The closures amount to roughly a third of Macy’s fleet of stores.

The company is also focusing on expanding into luxury, including opening more Bloomie’s locations beyond its bicoastal roots. “The adage that fashion trends begin in L.A., New York or Miami and then migrate no longer holds,” Spring says. “With the rapid growth of social media and recent population shifts, the fashion playing field is leveled.”

The Bloomingdale's nameplate is physically only in 14 of the top 50 markets now. Macy’s will open 15 Bloomie’s and Bloomingdale outlets in new and existing markets in the next three years.

Between Bloomingdale’s and Blue Mercury, Macy’s has a proven advantage with luxury shoppers, Spring says. Those nameplates “provide a mix of accessible and aspirational product, top-notch customer service and an elevated omnichannel shopping experience that's warm and inviting, but doesn't take itself too seriously.”

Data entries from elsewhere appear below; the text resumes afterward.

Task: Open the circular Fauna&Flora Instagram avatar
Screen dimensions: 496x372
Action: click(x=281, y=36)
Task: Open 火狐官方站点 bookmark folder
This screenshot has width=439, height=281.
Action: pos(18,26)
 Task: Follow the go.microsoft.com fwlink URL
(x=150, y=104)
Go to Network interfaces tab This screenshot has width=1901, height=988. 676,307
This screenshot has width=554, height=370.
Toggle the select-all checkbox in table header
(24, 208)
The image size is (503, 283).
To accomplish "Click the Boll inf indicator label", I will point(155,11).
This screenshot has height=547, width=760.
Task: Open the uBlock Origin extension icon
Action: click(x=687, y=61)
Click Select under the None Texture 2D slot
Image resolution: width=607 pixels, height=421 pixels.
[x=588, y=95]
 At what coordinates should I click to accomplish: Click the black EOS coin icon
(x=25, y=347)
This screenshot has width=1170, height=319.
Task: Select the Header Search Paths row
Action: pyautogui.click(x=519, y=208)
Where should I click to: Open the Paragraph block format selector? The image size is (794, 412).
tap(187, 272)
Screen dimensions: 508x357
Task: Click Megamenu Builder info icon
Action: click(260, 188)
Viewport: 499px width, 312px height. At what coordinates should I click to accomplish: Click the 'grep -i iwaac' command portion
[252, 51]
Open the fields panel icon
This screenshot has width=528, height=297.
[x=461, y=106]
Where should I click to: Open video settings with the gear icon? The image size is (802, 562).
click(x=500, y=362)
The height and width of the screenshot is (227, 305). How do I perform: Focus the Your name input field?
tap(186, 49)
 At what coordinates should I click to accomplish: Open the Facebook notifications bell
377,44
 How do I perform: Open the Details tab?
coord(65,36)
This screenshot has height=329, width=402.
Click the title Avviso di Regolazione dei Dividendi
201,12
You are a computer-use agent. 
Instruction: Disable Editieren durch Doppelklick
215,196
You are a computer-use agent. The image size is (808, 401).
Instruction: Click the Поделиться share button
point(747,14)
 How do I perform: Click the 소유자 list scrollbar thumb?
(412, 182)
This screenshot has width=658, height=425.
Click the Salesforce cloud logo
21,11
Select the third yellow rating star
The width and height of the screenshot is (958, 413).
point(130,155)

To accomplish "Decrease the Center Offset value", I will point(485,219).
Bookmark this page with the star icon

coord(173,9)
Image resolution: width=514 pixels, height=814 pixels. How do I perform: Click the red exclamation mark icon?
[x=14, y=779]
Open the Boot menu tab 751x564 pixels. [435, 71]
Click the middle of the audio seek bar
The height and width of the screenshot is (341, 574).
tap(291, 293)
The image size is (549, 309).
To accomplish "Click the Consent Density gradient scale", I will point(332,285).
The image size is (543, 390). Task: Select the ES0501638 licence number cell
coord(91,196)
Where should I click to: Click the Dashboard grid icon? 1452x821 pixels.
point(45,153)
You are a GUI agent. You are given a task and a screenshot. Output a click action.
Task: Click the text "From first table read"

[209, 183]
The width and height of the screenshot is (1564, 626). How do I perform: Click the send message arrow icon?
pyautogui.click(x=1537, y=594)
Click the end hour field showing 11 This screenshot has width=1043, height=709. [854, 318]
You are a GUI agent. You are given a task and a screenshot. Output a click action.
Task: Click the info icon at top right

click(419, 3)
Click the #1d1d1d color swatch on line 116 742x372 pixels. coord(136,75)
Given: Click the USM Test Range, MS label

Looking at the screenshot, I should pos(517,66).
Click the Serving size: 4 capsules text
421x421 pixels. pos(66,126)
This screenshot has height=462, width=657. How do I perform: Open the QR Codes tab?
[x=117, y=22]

Earlier this month, the company rejected a $5.8 billion buyout bid from Arkhouse Management and Brigade Capital Management. That group thinks it can add value for shareholders by maximizing Macy’s real estate holdings.

The group then nominated nine directors for Macy’s board. On the call, Spring says the board is evaluating those nominees, adding that he would not take questions related to the unwanted bid.

However bold the new plan is, the latest numbers aren’t a good look for the department store giant. “The gloomy results leave Macy’s in a very difficult position,” writes Neil Saunders, managing director of GlobalData, in his note on Macy’s results. “It is a business with weak profit and no growth story at a time when a positive narrative is desperately needed to reassure investors.”

Saunder adds that he believes the company can execute the operational and logistical components of the new plan and is “reasonably comfortable with the push to luxury.”

However, he sees the Macy’s makeover as a much heavier lift. “It will be a long, hard slog to stop and reverse all the rot that has infected the Macy’s brand over many years.”